His canvases bear the scars of journeys both personal and collective, of bodies and souls battered by the ocean.

His gestures come from a deep and distant night—one of fear and flight, etched into the flesh of exiles and survivors; the night that saw the child uprooted from his native land.

Each wave, each reflection, whispers the names erased by the wind; and his canvases breathe life into the memory, recounting it.

The sea evoked is one of shipwrecks and loss, but also one of promises of a brighter tomorrow.

This horizon line, which seems unattainable, sometimes even invisible, can be crossed by the living—by those who can tell the story.

The blackness of Bao Vuong's canvases is not that of nothingness, but that of beginning.

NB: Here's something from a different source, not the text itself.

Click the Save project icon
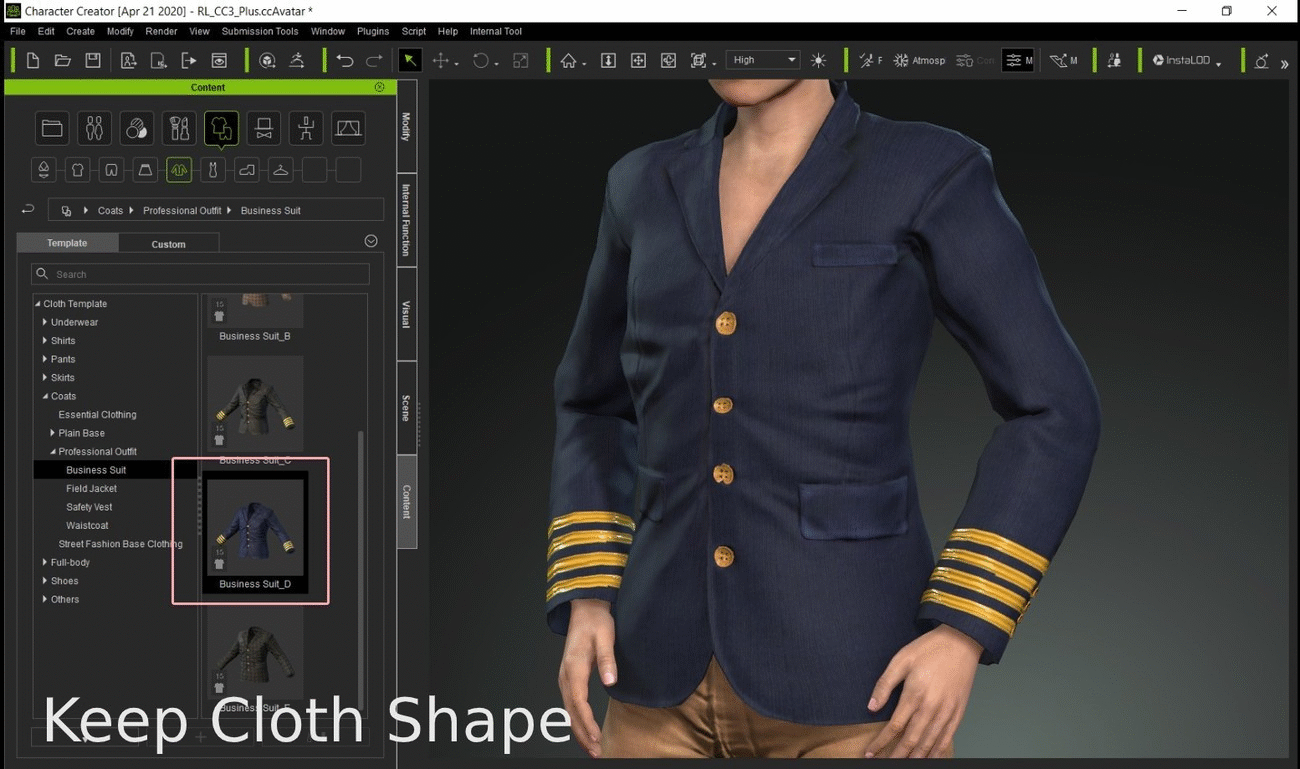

From this matter springs light.

Here, shadow and light are not opposed: they extend each other.

Like Yin and Yang, they contain each other, nourish each other, and balance each other in the same breath.

Between the two, an infinity of nuances is invented, as between two points in the world an infinity of possible existences unfolds between two points in the world.

In his paintings, the artist does not seek to represent, but to reveal: beauty on the edge of fear, life that is fragile yet tenacious, the perseverance of the waves in their desire to reach the shore, and that of the foam that resists the last breaths of the tides.

His work tells of what connects beings despite distance, of what persists even when everything seems to be falling apart.

More than an image, The Crossing is a meditation where light meets darkness, and where Bao Vuong seeks the essence of the world: infinity.